I heard a puzzle the other day. At first it seemed pretty trivial, but the more I thought about it, the more interesting it became. It involves a deck of regular playing cards.

The puzzle is based around a gambling game. A deck of cards is shuffled then placed face down on a table. The cards are turned over one-by-one.

Rules:

If a  black  card is turned up, you win $1.00

If a  red  card is turned up, you lose $1.00

You start the game with no money, and a running total is kept. You can leave the game and walk away with your cumulative winnings at any time. The question is, how much would you pay to play this game?

Another way to say this, is what is the Expected outcome of the game? (Meaning if the game is played optimally many, many times, how much could you expect, on average, to win in the long run per game?)

Of course, to play the game optimally, we need to know what the optimal stopping strategy is. When should we quit and ‘bank’ our earnings? Quit too soon, and we might potentially leave money to be earned in the not seen cards as there might be long runs with a high saturation of black cards in the unseen portion.

Common Sense

If you think about this for a little while, a couple of interesting things come to light:

Divide and Conquer

This is one of those great problems that we can solve with a recursive approach.

Let's look a positions close to the end of the game, solve these problems, then see how we can apply this knowledge to situations earlier in the game.

One card left

Imagine there is just one card left. We've turned over all the other cards. Since we've seen all but one card we know what the unturned up card is going to be.

If the unturned card is black, this means that we must have already turned over 26 red cards and 25 black cards. This means that our running score must currently be −$1.00 (+25−26). We therefore should turn over this card as it will get our running total to zero and improve our position. The Expected value of this position is zero. If we play with optimal strategy, which is the take this last card, the best we can finish the game with is zero dollars.

If the unturned card is red, this means that we must have already turned over 26 black cards and 25 red cards. This means that our running must currently be +$1.00 (+26−25) Turning over the last card will guarantee to hurt our score. We should stop at this point and we can be sure of keeping the $1.00 balance. The Expected value of this position is $1.00

Zero of any one type left

We can extend this logic with some careful thinking. If there is ever a time when there are zero red cards left (irrespective of the number of black cards), then the expected outcome of the game is zero!
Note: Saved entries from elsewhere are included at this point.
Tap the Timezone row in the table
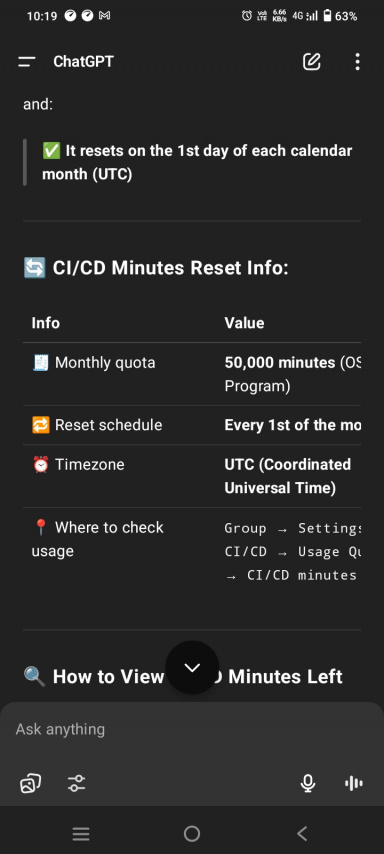Screen dimensions: 384x854 pos(192,476)
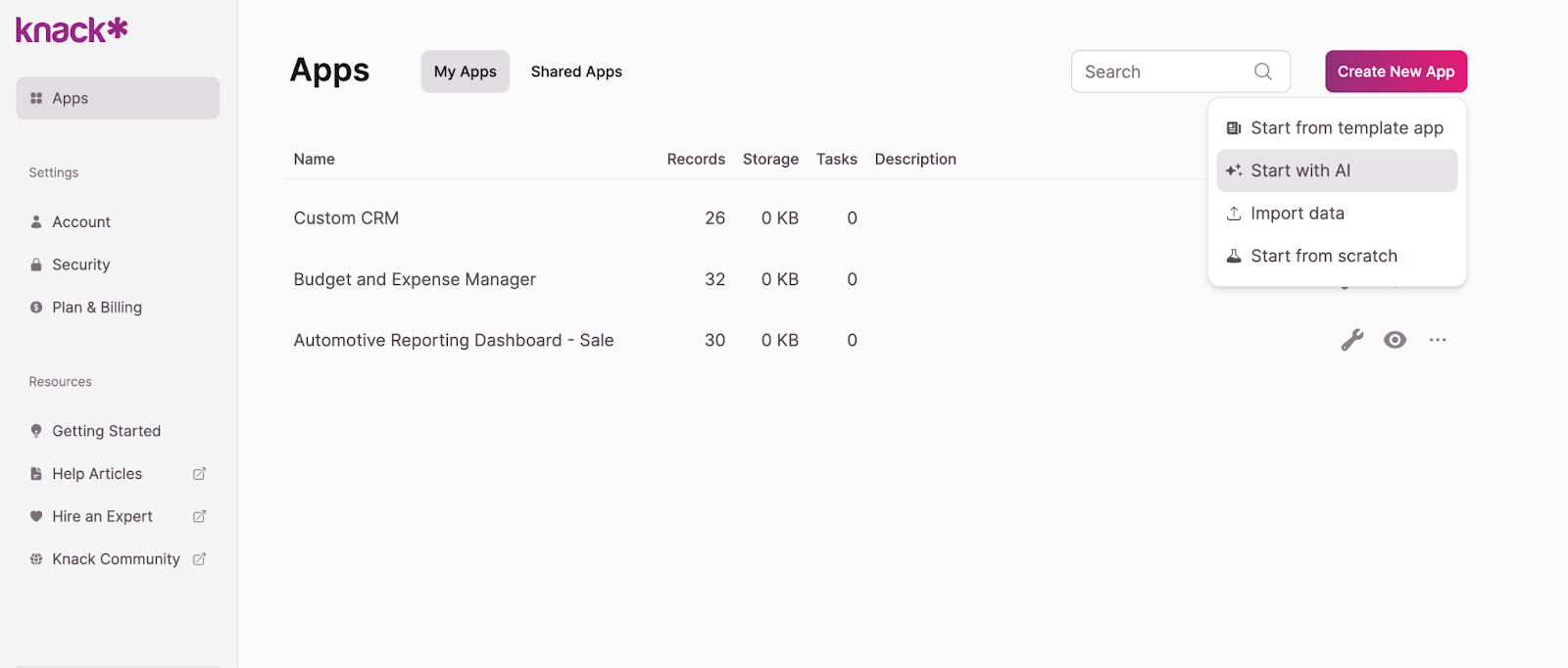Open Security settings in sidebar

tap(81, 264)
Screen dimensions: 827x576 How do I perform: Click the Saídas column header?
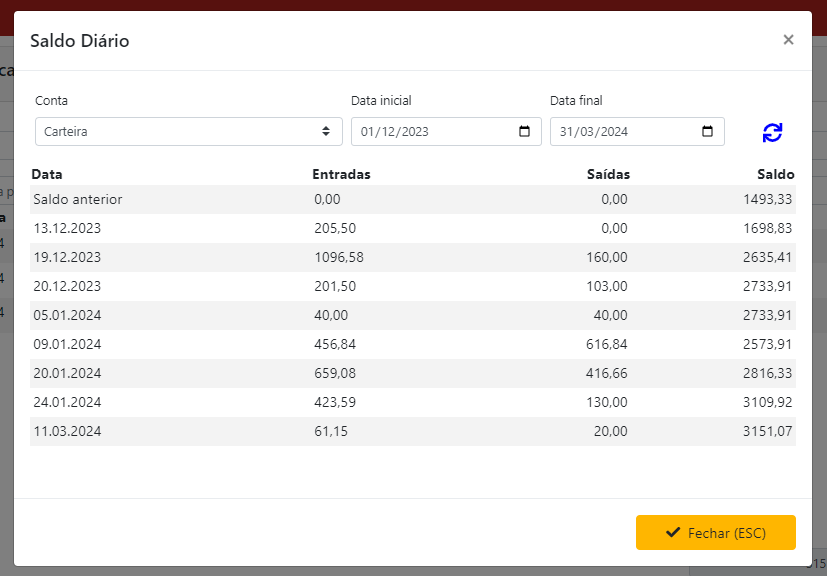click(607, 174)
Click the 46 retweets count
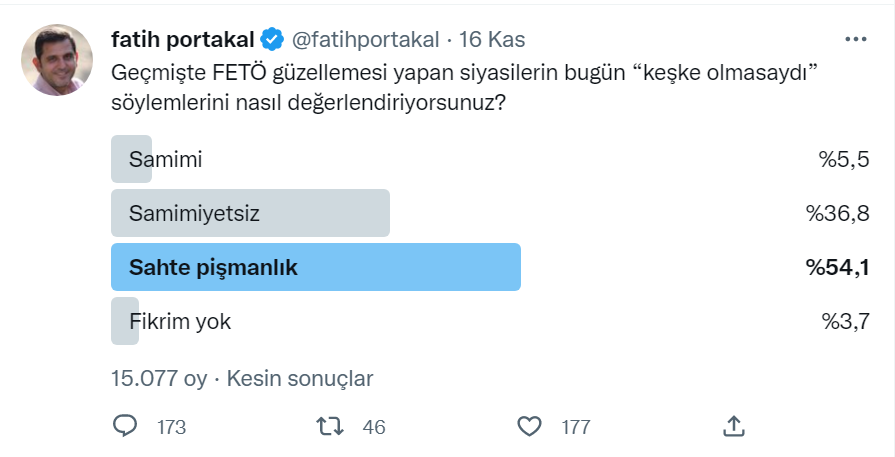Image resolution: width=895 pixels, height=457 pixels. (374, 427)
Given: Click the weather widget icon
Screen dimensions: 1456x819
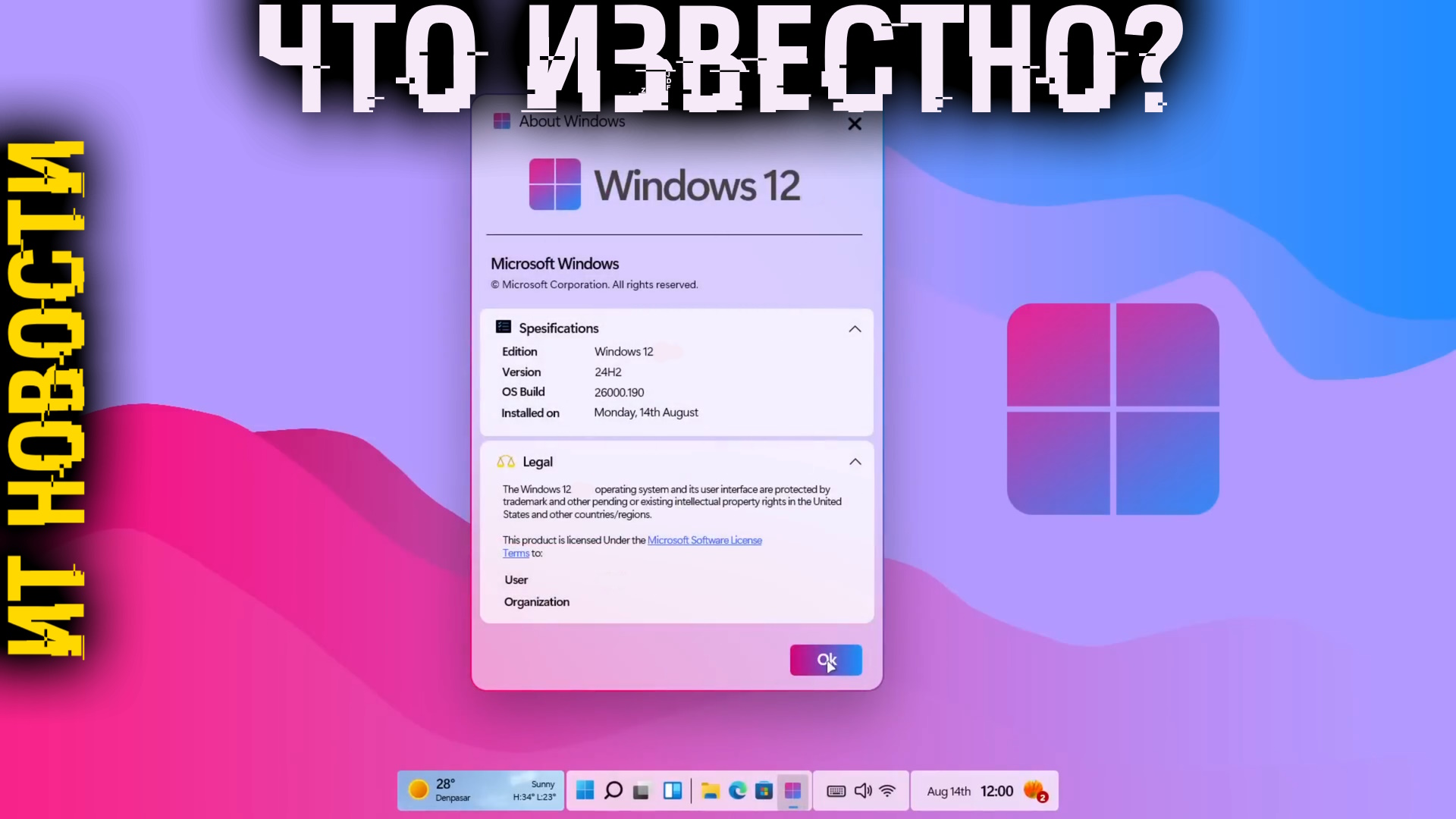Looking at the screenshot, I should click(x=417, y=791).
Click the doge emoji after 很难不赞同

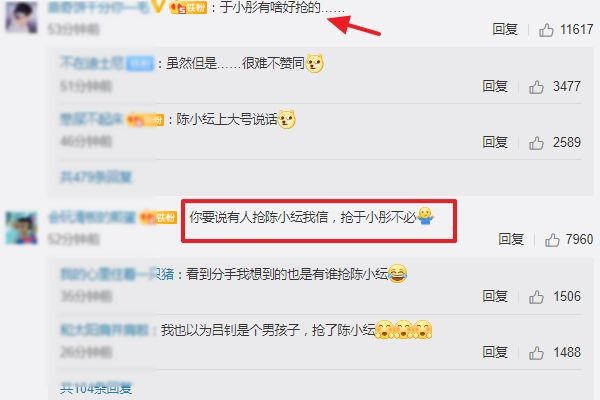[x=315, y=64]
If there are no red cards left, it means we've already turned over every red card. We've taken a hit for every red card already. The best we can do is to turn over all the remaining cards (all of which are black). This will get us back to a score of zero on the last card. This is the best we can do. The expected outcome of this situation is zero.

If there are no black cards left, it means that there are no cards left in the deck that can improve our score.

Every turn of a card would lose us a dollar. We should stop playing. We also know what our score would be. Our score will be equal to the number or red cards outstanding (the number of unturned cards left in the deck). The expected value of this position is the number of cards left.

Generically:

One Black and One Red

We covered what would happen when there are just two black cards left (no red cards). That would be an expected value of zero.

We also covered what would happen where there are two red cards left (no black cards). That would be an expected value of $2.00

If there is one of each card left, there are two possible outcomes. You could draw a black card, or you could draw a red card. There is a 50:50 chance of either event.

We already know the expected value when there is just one black card left, and when there is just one red card left.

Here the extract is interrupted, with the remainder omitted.